5 Dynamics and Cisco

Graphic of Cisco's logo and 5 Dynamics' logo

If you’re asked to design a better phone booth, you’ve been given the wrong question.

Your first design might not meet people’s needs.

That’s where you dial up human-centered Design Thinking. Design Thinking redefines the problem as a goal—e.g., “to engage with information anywhere”—in a way that deeply understands and meets the needs of the ultimate end users: real people.

Cisco, a new customer of 5 Dynamics, is doing just that and has enlisted our methodology in the cause. As cloud technology (the distribution of information processing and storage) and other competitors try to upend core parts of Cisco’s business, the networking giant has responded by creating a “Transformation Team” in its Enterprise Networking Group to launch a variety of initiatives, including design thinking.

Enterprise is by far the largest of Cisco’s four product groups. Its major initiative, Digital Network Architecture, emphasizes virtualization, automation and analytics, adding a higher level of intelligence and value to Cisco’s traditional offerings.

Maria Currier is the program manager for the design thinking initiative. “Several months back we had conversations around ways to make the best product management organization not only within Cisco but worldwide. A lot of different things came from that conversation, including human-centered design and design thinking. We were launching DNA, a new product group, and decided to put the two together.”

Fortuitously, IDEO is a global leader in design thinking, as well as an enterprise 5 Dynamics customer.

Maria’s group put together an interdisciplinary team of two dozen people and created a physical space where they could work together. “It started out playful but had a serious intent. We put in toys, a Lego wall, and had creative games where they would design a marble run or build the tallest tower out of available materials. They goals were to change people’s ways of thinking and working together.”

Like many other product companies, Cisco would traditionally have created separate teams that passed work back and forth. Maria’s Design Center 1.0 has blown that up.

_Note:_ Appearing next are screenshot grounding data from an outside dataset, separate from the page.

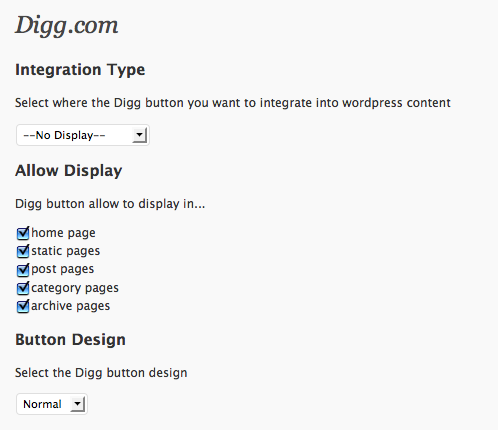Click the arrow icon beside Normal
The height and width of the screenshot is (430, 498).
click(77, 404)
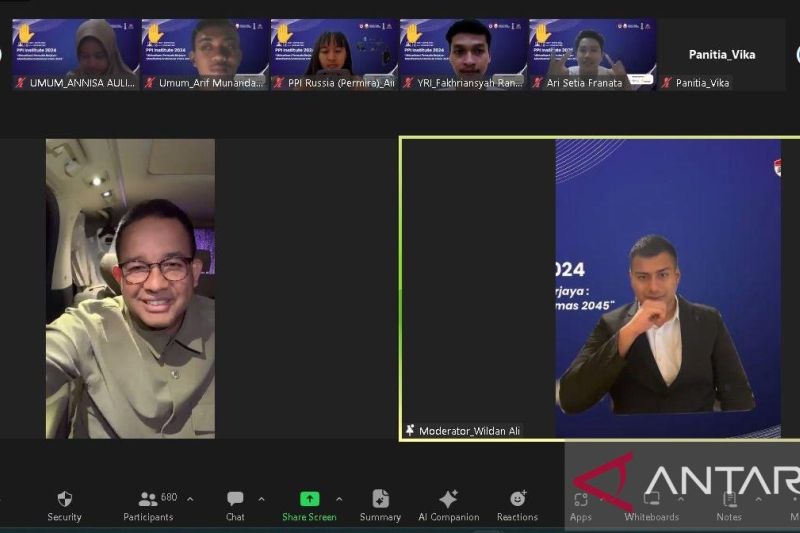Select YRI_Fakhriansyah participant thumbnail
This screenshot has height=533, width=800.
click(x=463, y=53)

“One of the most interesting things is the visibility. We’re taking work off of the computer and putting it on giant foam core boards and sticky notes. We project constant updates to rotating PowerPoint presentations, and hold continual meetings where teams sync up. This takes people out of their day-to-day normal life. We’re giving a process and a language around design thinking that they can use to communicate across the various teams and levels and job structures they are used to. We’ve created individual goals for each team and a common goal. By taking out physical and artificial boundaries, it helps people think and learn in ways that were not previously available.”

Following the standard approach, Cisco would have “held a series of meetings and done projects individually. There’d be smaller numbers of people doing hands-on work–less collaboration. Here, anyone can walk through and see idea maps and timelines. It has inspired other groups to ask ‘How can we do this? How can we take this through our team?’”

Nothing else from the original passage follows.